Nonostante i dati si mostrino quindi molto simili a quelli rilevabili da fulmini terretstri, lo studio ci indica anche in cosa, invece, sono estremamente diversi.

«La distribuzione dei fulmini di Giove è inversa rispetto a quella terrestre», afferma Brown. «C’è maggiore attività vicino ai poli di Giove e nessuna vicino all’equatore». Mentre sappiamo che temporali con tuoni e fulmini, sulla Terra, sono numerosi anche a quelle latitudini, anzi… Come mai allora i fulmini si riuniscono vicino all’equatore sulla Terra e vicino ai poli su Giove?

La risposta è… le differenze di temperatura. La Terra, infatti, ricava la maggior parte del suo calore dall’esterno, dalla radiazione solare. Poiché il nostro equatore sopporta maggiormente il peso della luce solare, l’aria umida e calda sale (attraverso moti convettivi) più liberamente in quella zona, alimentando temporali che producono fulmini.

L’orbita di Giove è cinque volte più lontana dal Sole dell’orbita terrestre, il che significa che il pianeta gigante riceve 25 volte meno luce solare della Terra. Ma anche se l’atmosfera di Giove ricava la maggior parte del suo calore dall’interno del pianeta stesso, questo non rende irrilevanti i pochi raggi di Sole che gli arrivano. Questi riescono comunque a fornire un po’ di calore, riscaldando l’equatore di Giove più dei poli – proprio come riscaldano la Terra.
Si tratta però di un riscaldamento appena sufficiente a creare stabilità nell’atmosfera superiore, inibendo l’aumento di aria calda dall’interno. I poli, che non hanno questo calore proveniente dall’esterno e quindi minore, o nessuna, stabilità atmosferica, permettono ai gas caldi provenienti dall’interno di Giove di salire, guidando il moto di convezione e quindi creando l’ambiente adatto alla produzione di fulmini.

«Sono risultati che potrebbero aiutare a migliorare la nostra comprensione della composizione e della circolazione dei flussi di energia su Giove», ha detto Brown. Ma un’altra domanda incombe. «Anche se vediamo lampi in entrambe le zone polari, come mai ne registriamo di più in particolare al polo nord?».

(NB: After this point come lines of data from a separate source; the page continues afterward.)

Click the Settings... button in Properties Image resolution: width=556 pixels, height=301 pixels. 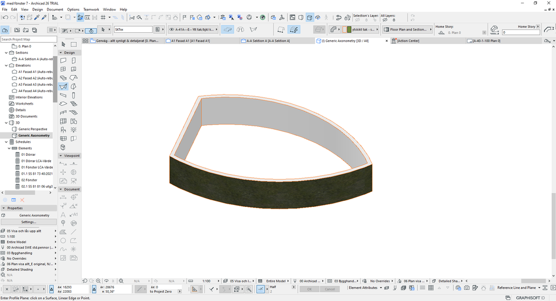coord(29,222)
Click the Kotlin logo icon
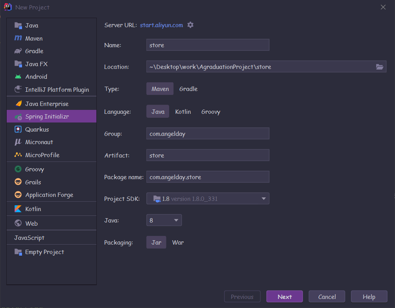Image resolution: width=395 pixels, height=308 pixels. coord(18,209)
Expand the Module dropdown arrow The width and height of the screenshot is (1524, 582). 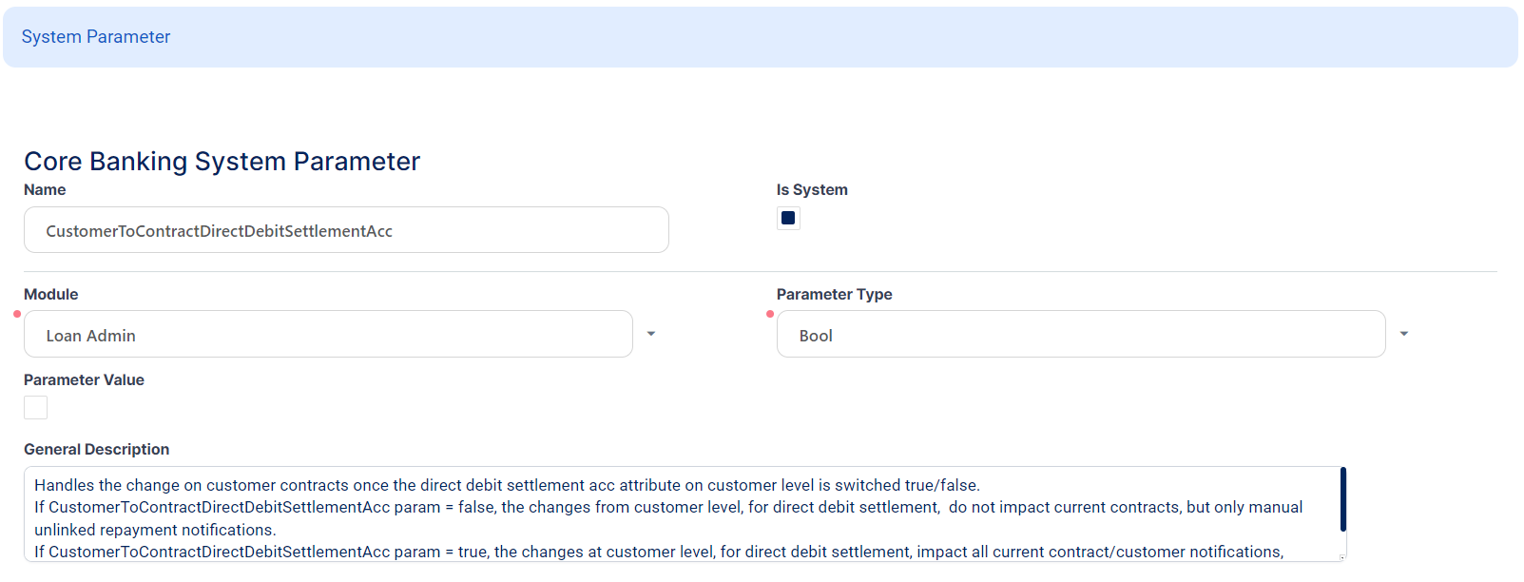651,334
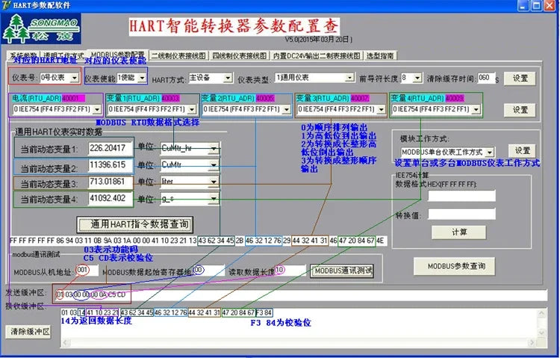Click the 转换值 input field

461,214
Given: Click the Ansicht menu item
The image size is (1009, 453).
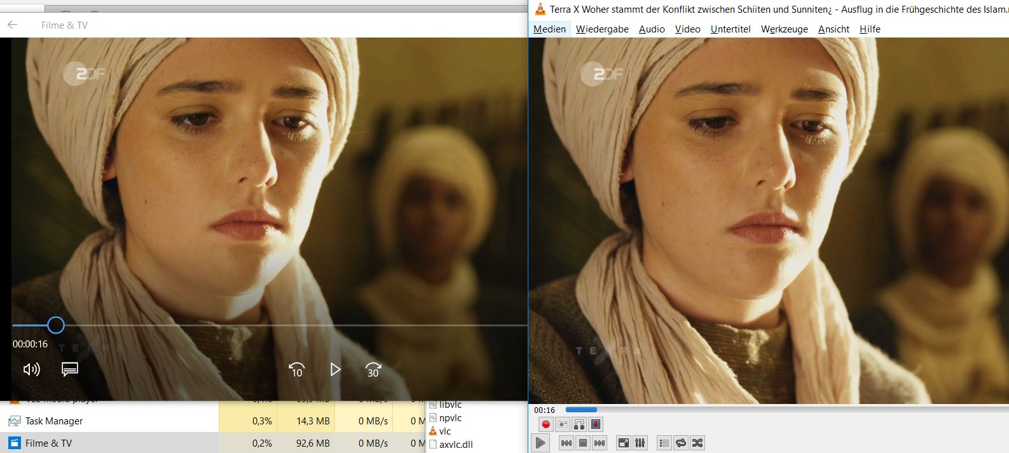Looking at the screenshot, I should point(834,29).
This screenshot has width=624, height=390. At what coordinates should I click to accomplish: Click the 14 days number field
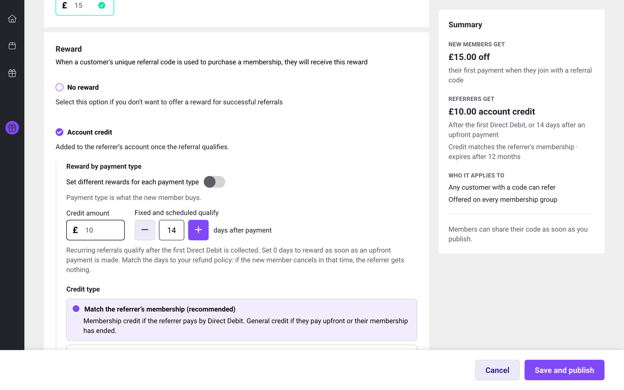[x=172, y=230]
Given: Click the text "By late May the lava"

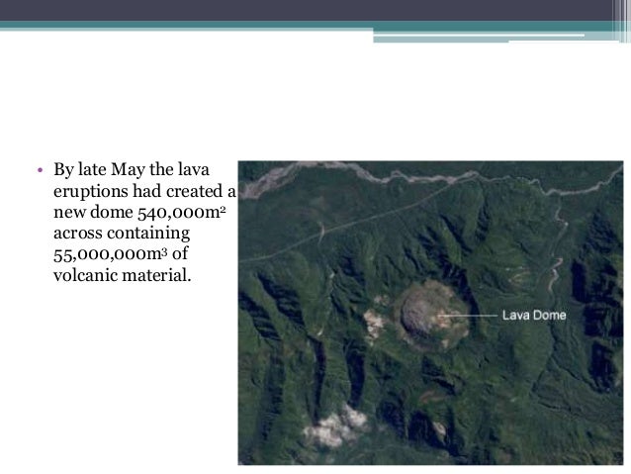Looking at the screenshot, I should point(132,169).
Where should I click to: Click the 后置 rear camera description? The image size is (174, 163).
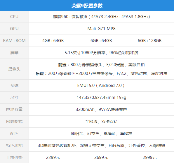pyautogui.click(x=101, y=73)

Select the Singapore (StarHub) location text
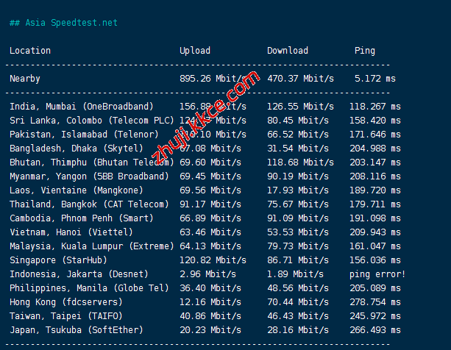(x=58, y=260)
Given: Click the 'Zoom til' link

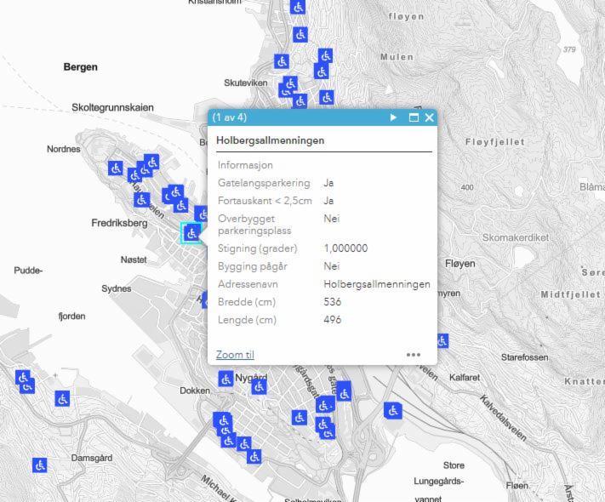Looking at the screenshot, I should [235, 355].
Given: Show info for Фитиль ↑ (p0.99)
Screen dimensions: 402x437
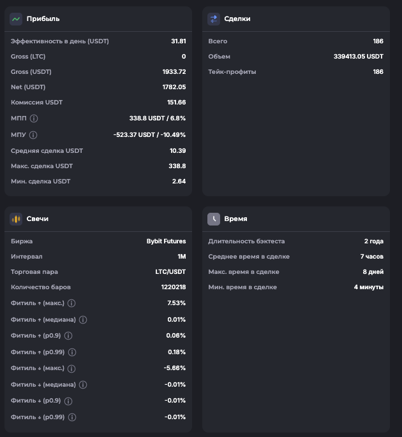Looking at the screenshot, I should click(x=72, y=352).
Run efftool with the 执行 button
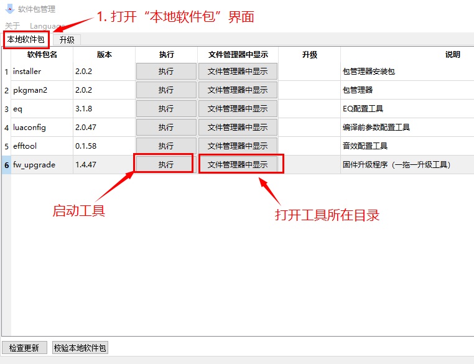Image resolution: width=474 pixels, height=364 pixels. coord(166,146)
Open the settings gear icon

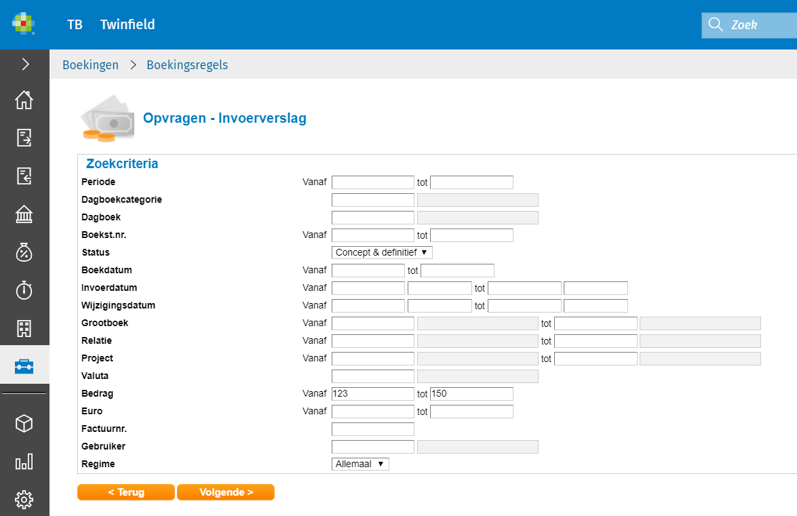(24, 500)
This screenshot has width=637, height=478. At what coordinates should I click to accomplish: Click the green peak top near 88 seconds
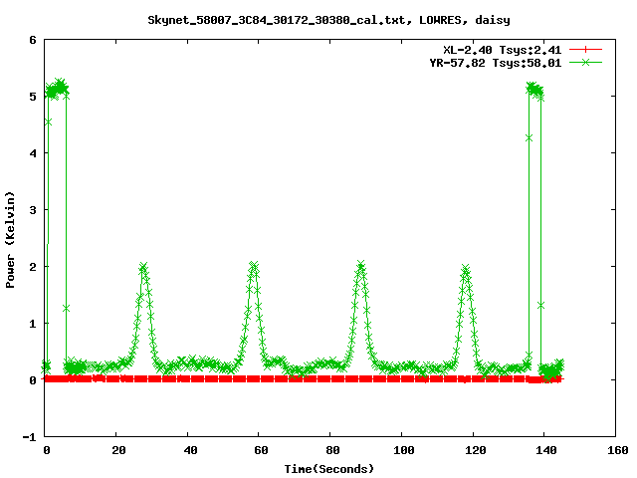(360, 265)
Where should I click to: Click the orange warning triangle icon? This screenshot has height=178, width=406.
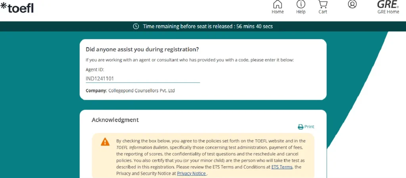(105, 142)
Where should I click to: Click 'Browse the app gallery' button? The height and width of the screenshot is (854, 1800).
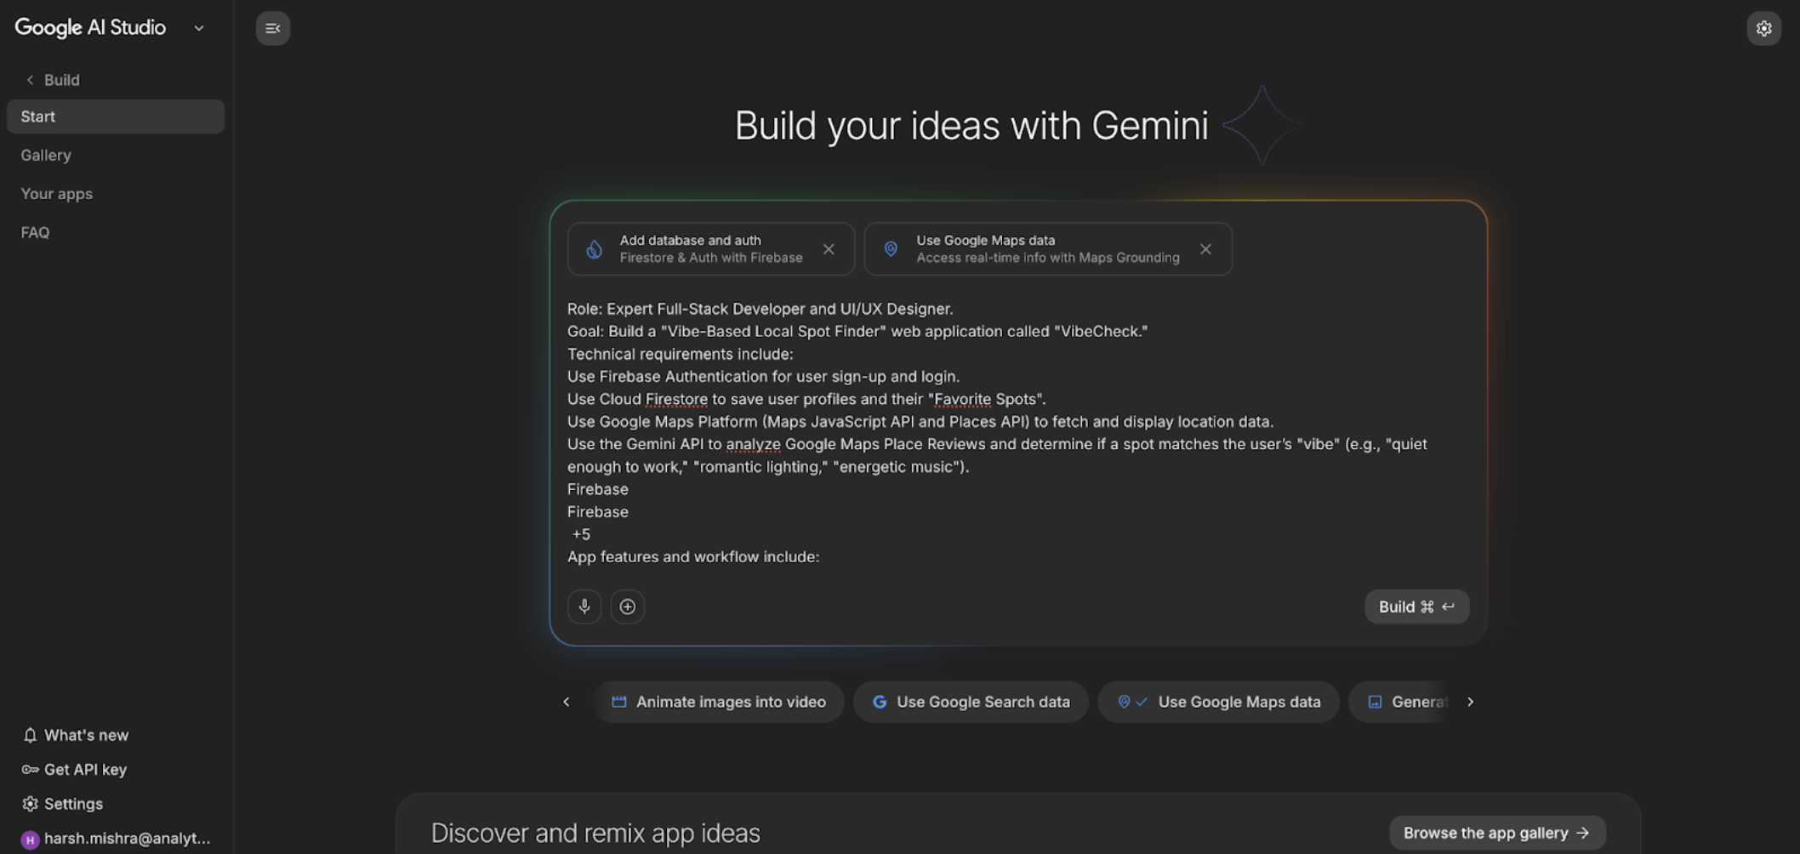(x=1496, y=833)
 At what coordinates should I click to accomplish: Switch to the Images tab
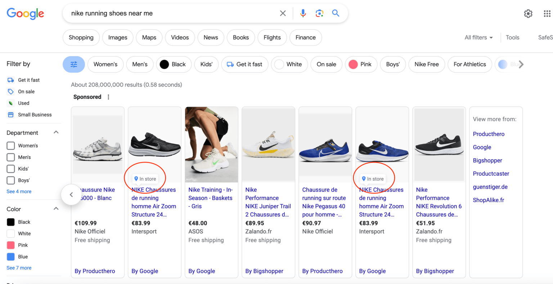click(x=118, y=37)
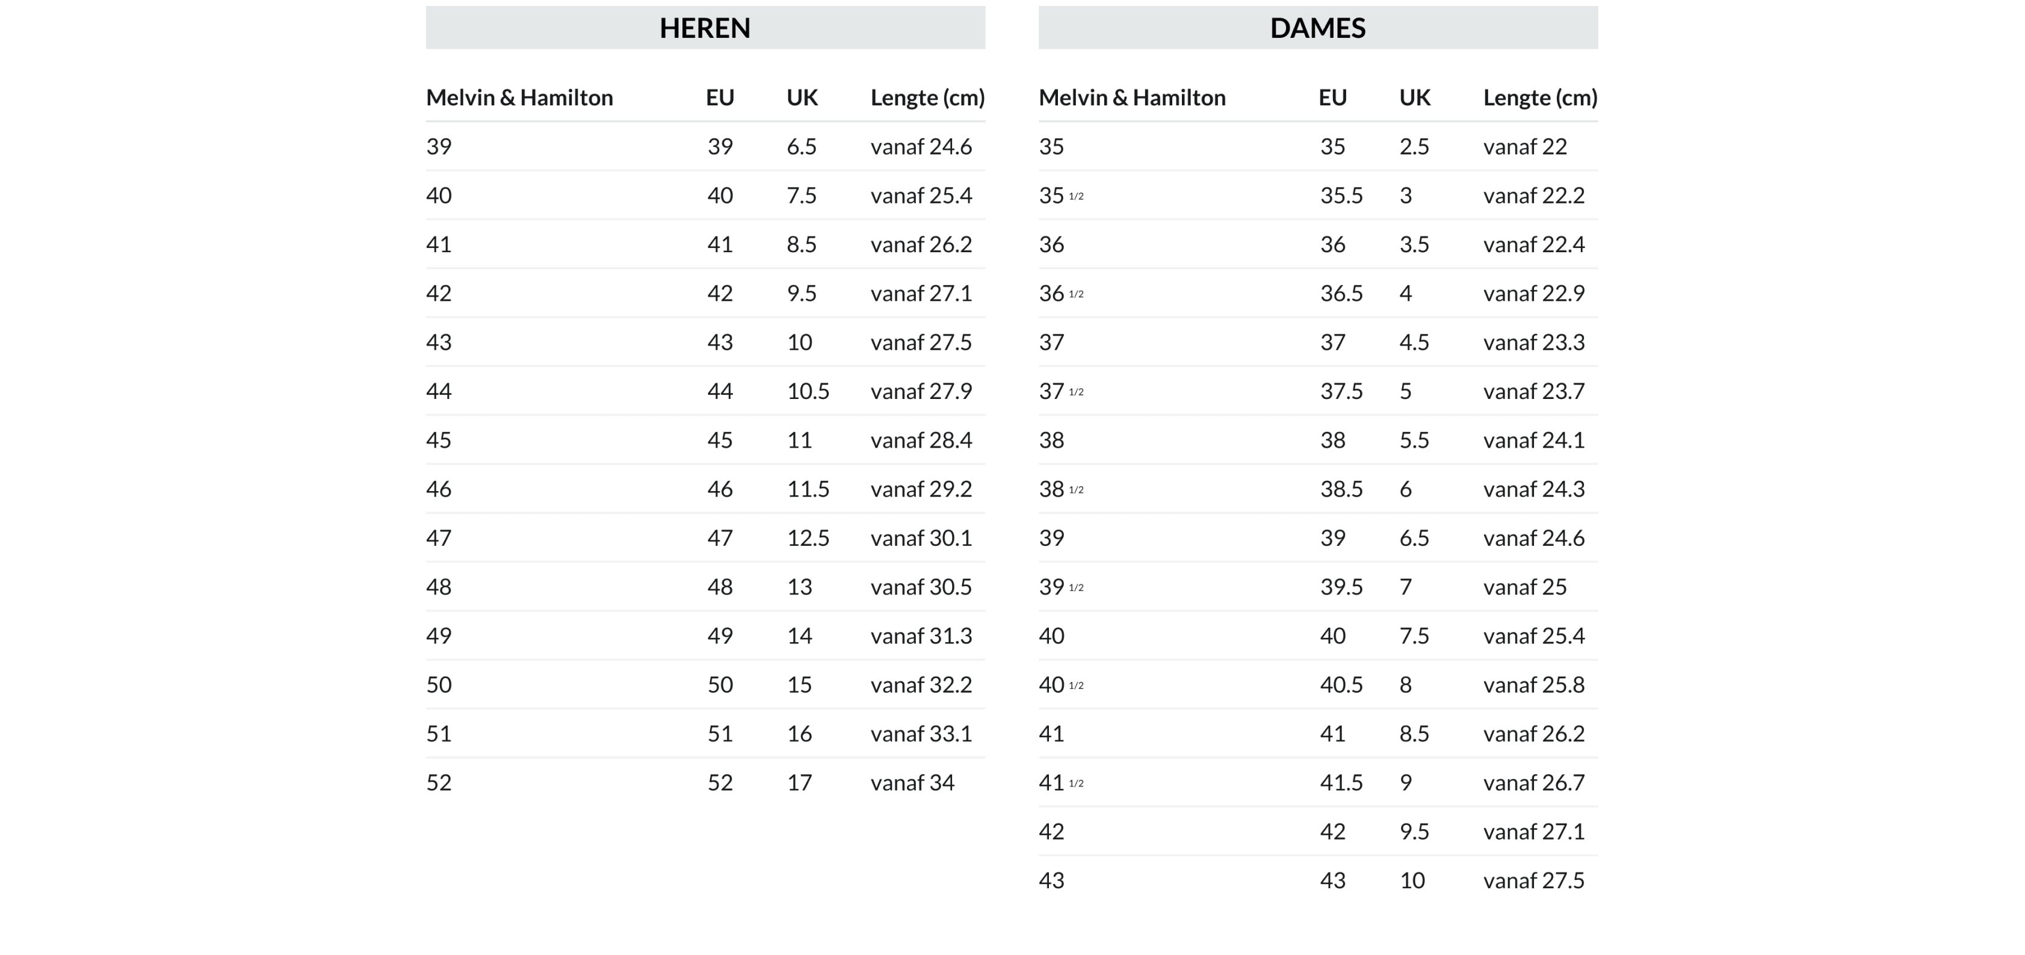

Domanda che per ora resta senza risposta, ma è dall’analisi dei dati individuati nel secondo articolo pubblicato su Nature Astronomy, nel quale Ivana Kolmašová della Czech Academy of Sciences (Praga) e colleghi presentano il più grande database di emissioni radio a bassa frequenza generate dai fulmini su Giove fino ad oggi. Il set di dati è di oltre 1600 segnali, raccolti dallo strumento Juno’s Waves, quasi 10 volte il numero registrato dalla Voyager 1. Secondo questi dati, Juno ha rilevato picchi di quattro fulmini al secondo (simili ai tassi osservati nei temporali sulla Terra) addirittura sei volte superiore ai valori di picco rilevati da Voyager 1.

Scott Bolton, PI di Juno (Southwest Research Institute di San Antonio), conferma il privilegiato punto di vista di Juno, senza la quale queste scoperte non sarebbero potute avvenire: «La nostra orbita unica consente alla sonda di volare più vicino a Giove di qualsiasi altro veicolo spaziale della storia, quindi la potenza del segnale di ciò che il pianeta sta irradiando arriva ad essere mille volte più forte. Inoltre, i nostri strumenti a microonde e plasma sono all’avanguardia, e ci permettono di individuare anche i deboli segnali luminosi provenienti dalla cacofonia delle emissioni radio di Giove».

Non ci resta che aspettare il prossimo passaggio ravvicinato (Juno si avvicina fino a circa 5000 chilometri dalle nubi del pianeta a ogni orbita) per vedere quali altre meraviglie del Re dei pianeti del nostro Sistema solare ci saranno svelate. Juno effettuerà il suo 13° avvicinamento scientifico alle nubi di Giove il 16 luglio.